[Stored records]
___
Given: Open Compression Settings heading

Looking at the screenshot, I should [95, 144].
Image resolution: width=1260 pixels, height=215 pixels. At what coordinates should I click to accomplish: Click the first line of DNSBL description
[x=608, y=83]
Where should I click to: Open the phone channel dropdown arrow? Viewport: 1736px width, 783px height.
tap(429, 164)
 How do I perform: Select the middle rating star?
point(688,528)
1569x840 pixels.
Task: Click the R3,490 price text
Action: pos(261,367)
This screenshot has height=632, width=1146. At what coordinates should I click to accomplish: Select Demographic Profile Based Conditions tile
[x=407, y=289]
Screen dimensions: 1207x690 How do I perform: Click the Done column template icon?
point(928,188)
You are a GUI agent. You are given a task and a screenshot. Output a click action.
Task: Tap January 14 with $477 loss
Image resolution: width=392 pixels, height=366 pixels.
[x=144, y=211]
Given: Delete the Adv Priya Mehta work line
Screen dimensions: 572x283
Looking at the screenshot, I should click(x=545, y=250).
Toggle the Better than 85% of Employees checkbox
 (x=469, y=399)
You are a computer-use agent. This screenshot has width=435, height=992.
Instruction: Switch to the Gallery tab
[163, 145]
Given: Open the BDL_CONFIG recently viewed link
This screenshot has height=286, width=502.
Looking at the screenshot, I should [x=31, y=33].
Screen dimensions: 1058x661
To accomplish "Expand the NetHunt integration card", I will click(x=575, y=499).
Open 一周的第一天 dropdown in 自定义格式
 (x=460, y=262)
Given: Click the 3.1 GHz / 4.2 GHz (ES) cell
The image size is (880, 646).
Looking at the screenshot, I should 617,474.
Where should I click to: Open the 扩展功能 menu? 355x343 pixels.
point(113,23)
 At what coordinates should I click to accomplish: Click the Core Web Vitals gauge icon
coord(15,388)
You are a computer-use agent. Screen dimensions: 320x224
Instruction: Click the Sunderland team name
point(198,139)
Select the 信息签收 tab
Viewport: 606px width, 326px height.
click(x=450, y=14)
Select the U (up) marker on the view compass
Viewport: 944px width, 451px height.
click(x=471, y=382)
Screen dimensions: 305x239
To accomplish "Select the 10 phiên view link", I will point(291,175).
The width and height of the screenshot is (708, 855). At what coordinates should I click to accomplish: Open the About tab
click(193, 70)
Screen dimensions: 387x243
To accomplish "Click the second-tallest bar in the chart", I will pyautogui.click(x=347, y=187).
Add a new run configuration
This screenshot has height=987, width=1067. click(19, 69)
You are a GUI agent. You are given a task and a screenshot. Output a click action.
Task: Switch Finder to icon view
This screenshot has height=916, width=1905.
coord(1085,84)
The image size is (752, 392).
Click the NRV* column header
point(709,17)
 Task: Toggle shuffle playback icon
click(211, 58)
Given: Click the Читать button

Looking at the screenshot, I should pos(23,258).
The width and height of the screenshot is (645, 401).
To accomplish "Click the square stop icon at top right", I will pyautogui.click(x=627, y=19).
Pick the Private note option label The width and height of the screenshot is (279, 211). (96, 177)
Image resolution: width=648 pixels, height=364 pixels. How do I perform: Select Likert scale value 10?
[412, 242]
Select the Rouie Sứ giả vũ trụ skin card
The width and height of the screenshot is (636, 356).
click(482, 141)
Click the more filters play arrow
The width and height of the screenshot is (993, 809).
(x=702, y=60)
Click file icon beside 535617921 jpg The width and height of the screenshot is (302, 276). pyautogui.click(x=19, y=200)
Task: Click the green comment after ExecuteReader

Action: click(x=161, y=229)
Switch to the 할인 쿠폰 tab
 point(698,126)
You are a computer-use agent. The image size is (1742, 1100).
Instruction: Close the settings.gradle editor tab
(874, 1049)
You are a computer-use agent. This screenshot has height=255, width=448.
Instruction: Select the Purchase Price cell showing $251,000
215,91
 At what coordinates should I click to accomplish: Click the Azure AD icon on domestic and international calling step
___
Render every line of the listing above as a numbered list, leaving out any blank lines.

1. Given: Open Compression Settings heading
2. Looking at the screenshot, I should [95, 144].
3. Image resolution: width=1260 pixels, height=215 pixels. At what coordinates should I click to accomplish: Click the first line of DNSBL description
4. [x=608, y=83]
5. Where should I click to: Open the phone channel dropdown arrow? Viewport: 1736px width, 783px height.
6. tap(429, 164)
7.  How do I perform: Select the middle rating star?
8. point(688,528)
9. 1569x840 pixels.
10. Task: Click the R3,490 price text
11. Action: pos(261,367)
12. This screenshot has height=632, width=1146. At what coordinates should I click to accomplish: Select Demographic Profile Based Conditions tile
13. [x=407, y=289]
14. Screen dimensions: 1207x690 How do I perform: Click the Done column template icon?
15. point(928,188)
16. You are a GUI agent. You are given a task and a screenshot. Output a click action.
17. Task: Tap January 14 with $477 loss
18. Image resolution: width=392 pixels, height=366 pixels.
19. [x=144, y=211]
20. Given: Delete the Adv Priya Mehta work line
21. Screen dimensions: 572x283
22. Looking at the screenshot, I should click(x=545, y=250).
23. Toggle the Better than 85% of Employees checkbox
24.  (x=469, y=399)
25. You are a computer-use agent. This screenshot has width=435, height=992.
26. Instruction: Switch to the Gallery tab
27. [163, 145]
28. Given: Open the BDL_CONFIG recently viewed link
29. This screenshot has height=286, width=502.
30. Looking at the screenshot, I should [x=31, y=33].
31. Screen dimensions: 1058x661
32. To accomplish "Expand the NetHunt integration card", I will click(x=575, y=499).
33. Open 一周的第一天 dropdown in 自定义格式
34.  (x=460, y=262)
35. Given: Click the 3.1 GHz / 4.2 GHz (ES) cell
36. The image size is (880, 646).
37. Looking at the screenshot, I should 617,474.
38. Where should I click to: Open the 扩展功能 menu? 355x343 pixels.
39. point(113,23)
40.  At what coordinates should I click to accomplish: Click the Core Web Vitals gauge icon
41. coord(15,388)
42. You are a computer-use agent. Screen dimensions: 320x224
43. Instruction: Click the Sunderland team name
44. point(198,139)
45. Select the 信息签收 tab
46. Viewport: 606px width, 326px height.
47. click(x=450, y=14)
48. Select the U (up) marker on the view compass
49. Viewport: 944px width, 451px height.
50. click(x=471, y=382)
51. Screen dimensions: 305x239
52. To accomplish "Select the 10 phiên view link", I will point(291,175).
53. The width and height of the screenshot is (708, 855). At what coordinates should I click to accomplish: Open the About tab
54. click(193, 70)
55. Screen dimensions: 387x243
56. To accomplish "Click the second-tallest bar in the chart", I will pyautogui.click(x=347, y=187).
57. Add a new run configuration
58. This screenshot has height=987, width=1067. click(19, 69)
59. You are a GUI agent. You are given a task and a screenshot. Output a click action.
60. Task: Switch Finder to icon view
61. This screenshot has height=916, width=1905.
62. coord(1085,84)
63. The image size is (752, 392).
64. Click the NRV* column header
65. point(709,17)
66.  Task: Toggle shuffle playback icon
67. click(211, 58)
68. Given: Click the Читать button
69. Looking at the screenshot, I should pos(23,258).
70. The width and height of the screenshot is (645, 401).
71. To accomplish "Click the square stop icon at top right", I will pyautogui.click(x=627, y=19).
72. Pick the Private note option label The width and height of the screenshot is (279, 211). (96, 177)
73. Image resolution: width=648 pixels, height=364 pixels. How do I perform: Select Likert scale value 10?
74. [412, 242]
75. Select the Rouie Sứ giả vũ trụ skin card
76. The width and height of the screenshot is (636, 356).
77. click(482, 141)
78. Click the more filters play arrow
79. The width and height of the screenshot is (993, 809).
80. (x=702, y=60)
81. Click file icon beside 535617921 jpg The width and height of the screenshot is (302, 276). pyautogui.click(x=19, y=200)
82. Task: Click the green comment after ExecuteReader
83. Action: click(x=161, y=229)
84. Switch to the 할인 쿠폰 tab
85.  point(698,126)
86. You are a computer-use agent. The image size is (1742, 1100).
87. Instruction: Close the settings.gradle editor tab
88. (874, 1049)
89. You are a computer-use agent. This screenshot has height=255, width=448.
90. Instruction: Select the Purchase Price cell showing $251,000
91. 215,91
92.  At what coordinates should I click to accomplish: Click the Azure AD icon on domestic and international calling step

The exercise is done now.